* What you have to do
What you return should match the records below exactly.

====== Dataset extract

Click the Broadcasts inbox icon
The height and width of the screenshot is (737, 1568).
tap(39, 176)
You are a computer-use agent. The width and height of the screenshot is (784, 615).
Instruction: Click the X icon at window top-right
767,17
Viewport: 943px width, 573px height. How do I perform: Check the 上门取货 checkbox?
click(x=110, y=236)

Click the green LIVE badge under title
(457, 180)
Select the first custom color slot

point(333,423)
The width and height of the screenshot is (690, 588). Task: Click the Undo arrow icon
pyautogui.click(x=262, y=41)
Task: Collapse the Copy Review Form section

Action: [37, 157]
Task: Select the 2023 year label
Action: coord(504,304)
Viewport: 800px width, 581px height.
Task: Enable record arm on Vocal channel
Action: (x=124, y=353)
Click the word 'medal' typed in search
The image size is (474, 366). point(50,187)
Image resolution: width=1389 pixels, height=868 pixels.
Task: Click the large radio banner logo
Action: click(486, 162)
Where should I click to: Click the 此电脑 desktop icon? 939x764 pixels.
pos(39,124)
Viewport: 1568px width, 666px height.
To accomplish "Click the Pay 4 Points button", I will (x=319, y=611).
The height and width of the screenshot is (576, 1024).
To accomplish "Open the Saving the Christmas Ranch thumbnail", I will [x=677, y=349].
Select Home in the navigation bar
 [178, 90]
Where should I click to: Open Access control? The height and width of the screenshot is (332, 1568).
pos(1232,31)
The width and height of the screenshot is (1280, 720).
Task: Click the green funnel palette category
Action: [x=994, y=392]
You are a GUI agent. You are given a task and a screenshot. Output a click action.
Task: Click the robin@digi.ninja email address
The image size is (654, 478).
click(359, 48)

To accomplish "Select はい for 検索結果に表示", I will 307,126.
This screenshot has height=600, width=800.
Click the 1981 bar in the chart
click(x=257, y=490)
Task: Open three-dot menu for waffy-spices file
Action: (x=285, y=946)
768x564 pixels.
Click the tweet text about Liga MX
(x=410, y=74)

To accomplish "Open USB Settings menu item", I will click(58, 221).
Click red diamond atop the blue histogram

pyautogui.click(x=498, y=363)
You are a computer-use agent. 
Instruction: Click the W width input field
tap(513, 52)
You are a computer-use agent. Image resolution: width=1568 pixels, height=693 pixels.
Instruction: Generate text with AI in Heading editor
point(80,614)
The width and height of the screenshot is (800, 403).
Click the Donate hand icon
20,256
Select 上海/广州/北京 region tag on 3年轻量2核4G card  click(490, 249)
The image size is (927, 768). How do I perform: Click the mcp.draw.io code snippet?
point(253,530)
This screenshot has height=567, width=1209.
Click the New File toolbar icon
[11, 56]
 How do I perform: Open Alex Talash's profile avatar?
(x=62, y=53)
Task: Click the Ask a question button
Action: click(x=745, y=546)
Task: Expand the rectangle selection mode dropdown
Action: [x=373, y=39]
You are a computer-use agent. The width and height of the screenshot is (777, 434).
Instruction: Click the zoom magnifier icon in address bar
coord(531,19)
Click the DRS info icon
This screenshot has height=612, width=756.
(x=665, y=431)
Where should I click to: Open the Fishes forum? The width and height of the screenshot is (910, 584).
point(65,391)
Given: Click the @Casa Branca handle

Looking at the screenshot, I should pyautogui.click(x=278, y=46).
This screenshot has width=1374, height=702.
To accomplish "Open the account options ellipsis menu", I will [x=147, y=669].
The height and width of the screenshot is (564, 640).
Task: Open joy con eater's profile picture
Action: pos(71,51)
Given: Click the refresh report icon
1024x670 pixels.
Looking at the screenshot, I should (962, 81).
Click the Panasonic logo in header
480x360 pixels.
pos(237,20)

============

* Problem solution
Click the Broadcasts inbox icon
The height and width of the screenshot is (737, 1568).
tap(39, 176)
You are a computer-use agent. The width and height of the screenshot is (784, 615).
Instruction: Click the X icon at window top-right
767,17
Viewport: 943px width, 573px height. How do I perform: Check the 上门取货 checkbox?
click(x=110, y=236)

Click the green LIVE badge under title
(457, 180)
Select the first custom color slot

point(333,423)
The width and height of the screenshot is (690, 588). Task: Click the Undo arrow icon
pyautogui.click(x=262, y=41)
Task: Collapse the Copy Review Form section

Action: [37, 157]
Task: Select the 2023 year label
Action: coord(504,304)
Viewport: 800px width, 581px height.
Task: Enable record arm on Vocal channel
Action: (x=124, y=353)
Click the word 'medal' typed in search
The image size is (474, 366). point(50,187)
Image resolution: width=1389 pixels, height=868 pixels.
Task: Click the large radio banner logo
Action: click(486, 162)
Where should I click to: Click the 此电脑 desktop icon? 939x764 pixels.
pos(39,124)
Viewport: 1568px width, 666px height.
To accomplish "Click the Pay 4 Points button", I will (x=319, y=611).
The height and width of the screenshot is (576, 1024).
To accomplish "Open the Saving the Christmas Ranch thumbnail", I will [x=677, y=349].
Select Home in the navigation bar
 [178, 90]
Where should I click to: Open Access control? The height and width of the screenshot is (332, 1568).
pos(1232,31)
The width and height of the screenshot is (1280, 720).
Task: Click the green funnel palette category
Action: [x=994, y=392]
You are a GUI agent. You are given a task and a screenshot. Output a click action.
Task: Click the robin@digi.ninja email address
The image size is (654, 478).
click(359, 48)

To accomplish "Select はい for 検索結果に表示", I will 307,126.
This screenshot has height=600, width=800.
Click the 1981 bar in the chart
click(x=257, y=490)
Task: Open three-dot menu for waffy-spices file
Action: (x=285, y=946)
768x564 pixels.
Click the tweet text about Liga MX
(x=410, y=74)

To accomplish "Open USB Settings menu item", I will click(58, 221).
Click red diamond atop the blue histogram

pyautogui.click(x=498, y=363)
You are a computer-use agent. 
Instruction: Click the W width input field
tap(513, 52)
You are a computer-use agent. Image resolution: width=1568 pixels, height=693 pixels.
Instruction: Generate text with AI in Heading editor
point(80,614)
The width and height of the screenshot is (800, 403).
Click the Donate hand icon
20,256
Select 上海/广州/北京 region tag on 3年轻量2核4G card  click(490, 249)
The image size is (927, 768). How do I perform: Click the mcp.draw.io code snippet?
point(253,530)
This screenshot has height=567, width=1209.
Click the New File toolbar icon
[11, 56]
 How do I perform: Open Alex Talash's profile avatar?
(x=62, y=53)
Task: Click the Ask a question button
Action: click(x=745, y=546)
Task: Expand the rectangle selection mode dropdown
Action: [x=373, y=39]
You are a computer-use agent. The width and height of the screenshot is (777, 434).
Instruction: Click the zoom magnifier icon in address bar
coord(531,19)
Click the DRS info icon
This screenshot has height=612, width=756.
(x=665, y=431)
Where should I click to: Open the Fishes forum? The width and height of the screenshot is (910, 584).
point(65,391)
Given: Click the @Casa Branca handle

Looking at the screenshot, I should pyautogui.click(x=278, y=46).
This screenshot has width=1374, height=702.
To accomplish "Open the account options ellipsis menu", I will [x=147, y=669].
The height and width of the screenshot is (564, 640).
Task: Open joy con eater's profile picture
Action: pos(71,51)
Given: Click the refresh report icon
1024x670 pixels.
Looking at the screenshot, I should (962, 81).
Click the Panasonic logo in header
480x360 pixels.
pos(237,20)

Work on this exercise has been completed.